TASK BRIEF –
Rewrite the items below with each "Instruction:" changed to "Goal:", keeping everything else unchanged.
• • • • •
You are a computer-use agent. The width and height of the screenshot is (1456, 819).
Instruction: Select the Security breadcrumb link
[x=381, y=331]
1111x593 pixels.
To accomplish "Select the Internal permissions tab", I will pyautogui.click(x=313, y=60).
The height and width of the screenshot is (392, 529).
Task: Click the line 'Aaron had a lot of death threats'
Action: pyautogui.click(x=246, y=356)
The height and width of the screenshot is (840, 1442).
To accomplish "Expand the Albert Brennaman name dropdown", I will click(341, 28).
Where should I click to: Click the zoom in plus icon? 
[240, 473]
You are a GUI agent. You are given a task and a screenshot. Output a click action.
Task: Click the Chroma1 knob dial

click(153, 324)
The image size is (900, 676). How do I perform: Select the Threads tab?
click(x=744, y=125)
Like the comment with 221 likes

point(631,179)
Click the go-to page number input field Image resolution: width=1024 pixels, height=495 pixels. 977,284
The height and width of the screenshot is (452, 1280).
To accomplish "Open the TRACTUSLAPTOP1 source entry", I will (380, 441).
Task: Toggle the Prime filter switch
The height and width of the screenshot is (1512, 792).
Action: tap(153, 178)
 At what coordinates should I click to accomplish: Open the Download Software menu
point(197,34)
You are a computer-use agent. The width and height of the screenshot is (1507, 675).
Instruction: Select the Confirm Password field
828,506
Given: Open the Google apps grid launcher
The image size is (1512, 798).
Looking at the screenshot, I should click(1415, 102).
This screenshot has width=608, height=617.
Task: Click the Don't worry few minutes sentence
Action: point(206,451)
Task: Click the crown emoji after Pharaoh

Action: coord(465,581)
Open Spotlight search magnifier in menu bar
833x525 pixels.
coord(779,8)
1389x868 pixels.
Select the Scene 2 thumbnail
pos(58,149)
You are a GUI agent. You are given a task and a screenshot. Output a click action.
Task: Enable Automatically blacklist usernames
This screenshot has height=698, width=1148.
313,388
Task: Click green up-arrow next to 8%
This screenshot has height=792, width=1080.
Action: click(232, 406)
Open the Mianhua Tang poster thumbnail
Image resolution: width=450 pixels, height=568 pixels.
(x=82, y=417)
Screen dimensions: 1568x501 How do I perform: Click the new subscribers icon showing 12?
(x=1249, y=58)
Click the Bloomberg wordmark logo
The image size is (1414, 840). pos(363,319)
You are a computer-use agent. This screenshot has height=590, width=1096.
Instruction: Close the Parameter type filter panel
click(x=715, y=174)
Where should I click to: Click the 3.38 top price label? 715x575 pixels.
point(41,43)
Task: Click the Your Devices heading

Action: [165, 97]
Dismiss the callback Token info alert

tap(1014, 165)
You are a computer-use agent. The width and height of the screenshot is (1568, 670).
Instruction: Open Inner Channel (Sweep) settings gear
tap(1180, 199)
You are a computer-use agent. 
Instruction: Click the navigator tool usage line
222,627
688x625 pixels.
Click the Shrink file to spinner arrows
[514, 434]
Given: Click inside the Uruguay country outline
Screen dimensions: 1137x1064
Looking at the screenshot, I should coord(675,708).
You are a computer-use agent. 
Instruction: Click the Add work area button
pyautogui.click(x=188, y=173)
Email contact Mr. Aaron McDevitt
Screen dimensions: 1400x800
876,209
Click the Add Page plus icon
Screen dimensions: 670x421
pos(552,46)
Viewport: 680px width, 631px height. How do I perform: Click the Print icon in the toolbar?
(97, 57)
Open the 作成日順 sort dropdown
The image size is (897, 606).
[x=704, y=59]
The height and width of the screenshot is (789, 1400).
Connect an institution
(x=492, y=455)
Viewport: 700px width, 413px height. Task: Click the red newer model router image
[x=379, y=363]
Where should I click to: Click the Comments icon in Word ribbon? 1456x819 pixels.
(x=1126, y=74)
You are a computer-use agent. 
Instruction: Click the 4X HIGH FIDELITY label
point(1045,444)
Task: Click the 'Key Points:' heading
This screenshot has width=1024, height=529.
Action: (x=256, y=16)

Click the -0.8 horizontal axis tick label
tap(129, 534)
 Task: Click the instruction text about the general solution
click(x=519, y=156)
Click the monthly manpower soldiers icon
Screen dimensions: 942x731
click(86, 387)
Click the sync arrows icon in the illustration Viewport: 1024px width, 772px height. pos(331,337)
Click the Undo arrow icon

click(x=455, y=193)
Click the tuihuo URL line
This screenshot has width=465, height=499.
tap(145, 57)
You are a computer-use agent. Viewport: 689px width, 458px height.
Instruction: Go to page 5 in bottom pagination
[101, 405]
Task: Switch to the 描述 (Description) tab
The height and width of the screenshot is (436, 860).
• • • • •
EXERCISE RESPONSE –
You are a computer-use agent. The width and height of the screenshot is (1456, 819).
Goal: Select the Security breadcrumb link
[x=381, y=331]
1111x593 pixels.
To accomplish "Select the Internal permissions tab", I will pyautogui.click(x=313, y=60).
The height and width of the screenshot is (392, 529).
Task: Click the line 'Aaron had a lot of death threats'
Action: pyautogui.click(x=246, y=356)
The height and width of the screenshot is (840, 1442).
To accomplish "Expand the Albert Brennaman name dropdown", I will click(341, 28).
Where should I click to: Click the zoom in plus icon? 
[240, 473]
You are a GUI agent. You are given a task and a screenshot. Output a click action.
Task: Click the Chroma1 knob dial

click(153, 324)
The image size is (900, 676). How do I perform: Select the Threads tab?
click(x=744, y=125)
Like the comment with 221 likes

point(631,179)
Click the go-to page number input field Image resolution: width=1024 pixels, height=495 pixels. 977,284
The height and width of the screenshot is (452, 1280).
To accomplish "Open the TRACTUSLAPTOP1 source entry", I will (380, 441).
Task: Toggle the Prime filter switch
The height and width of the screenshot is (1512, 792).
Action: tap(153, 178)
 At what coordinates should I click to accomplish: Open the Download Software menu
point(197,34)
You are a computer-use agent. The width and height of the screenshot is (1507, 675).
Goal: Select the Confirm Password field
828,506
Given: Open the Google apps grid launcher
The image size is (1512, 798).
Looking at the screenshot, I should click(1415, 102).
This screenshot has width=608, height=617.
Task: Click the Don't worry few minutes sentence
Action: point(206,451)
Task: Click the crown emoji after Pharaoh

Action: coord(465,581)
Open Spotlight search magnifier in menu bar
833x525 pixels.
coord(779,8)
1389x868 pixels.
Select the Scene 2 thumbnail
pos(58,149)
You are a GUI agent. You are given a task and a screenshot. Output a click action.
Task: Enable Automatically blacklist usernames
This screenshot has height=698, width=1148.
313,388
Task: Click green up-arrow next to 8%
This screenshot has height=792, width=1080.
Action: click(232, 406)
Open the Mianhua Tang poster thumbnail
Image resolution: width=450 pixels, height=568 pixels.
(x=82, y=417)
Screen dimensions: 1568x501 How do I perform: Click the new subscribers icon showing 12?
(x=1249, y=58)
Click the Bloomberg wordmark logo
The image size is (1414, 840). pos(363,319)
You are a computer-use agent. This screenshot has height=590, width=1096.
Goal: Close the Parameter type filter panel
click(x=715, y=174)
Where should I click to: Click the 3.38 top price label? 715x575 pixels.
point(41,43)
Task: Click the Your Devices heading

Action: [165, 97]
Dismiss the callback Token info alert

tap(1014, 165)
You are a computer-use agent. The width and height of the screenshot is (1568, 670).
Goal: Open Inner Channel (Sweep) settings gear
tap(1180, 199)
You are a computer-use agent. 
Goal: Click the navigator tool usage line
222,627
688x625 pixels.
Click the Shrink file to spinner arrows
[514, 434]
Given: Click inside the Uruguay country outline
Screen dimensions: 1137x1064
Looking at the screenshot, I should coord(675,708).
You are a computer-use agent. 
Goal: Click the Add work area button
pyautogui.click(x=188, y=173)
Email contact Mr. Aaron McDevitt
Screen dimensions: 1400x800
876,209
Click the Add Page plus icon
Screen dimensions: 670x421
pos(552,46)
Viewport: 680px width, 631px height. How do I perform: Click the Print icon in the toolbar?
(97, 57)
Open the 作成日順 sort dropdown
The image size is (897, 606).
[x=704, y=59]
The height and width of the screenshot is (789, 1400).
Connect an institution
(x=492, y=455)
Viewport: 700px width, 413px height. Task: Click the red newer model router image
[x=379, y=363]
Where should I click to: Click the Comments icon in Word ribbon? 1456x819 pixels.
(x=1126, y=74)
You are a computer-use agent. 
Goal: Click the 4X HIGH FIDELITY label
point(1045,444)
Task: Click the 'Key Points:' heading
This screenshot has width=1024, height=529.
Action: (x=256, y=16)

Click the -0.8 horizontal axis tick label
tap(129, 534)
 Task: Click the instruction text about the general solution
click(x=519, y=156)
Click the monthly manpower soldiers icon
Screen dimensions: 942x731
click(86, 387)
Click the sync arrows icon in the illustration Viewport: 1024px width, 772px height. pos(331,337)
Click the Undo arrow icon

click(x=455, y=193)
Click the tuihuo URL line
This screenshot has width=465, height=499.
tap(145, 57)
You are a computer-use agent. Viewport: 689px width, 458px height.
Goal: Go to page 5 in bottom pagination
[101, 405]
Task: Switch to the 描述 (Description) tab
The height and width of the screenshot is (436, 860).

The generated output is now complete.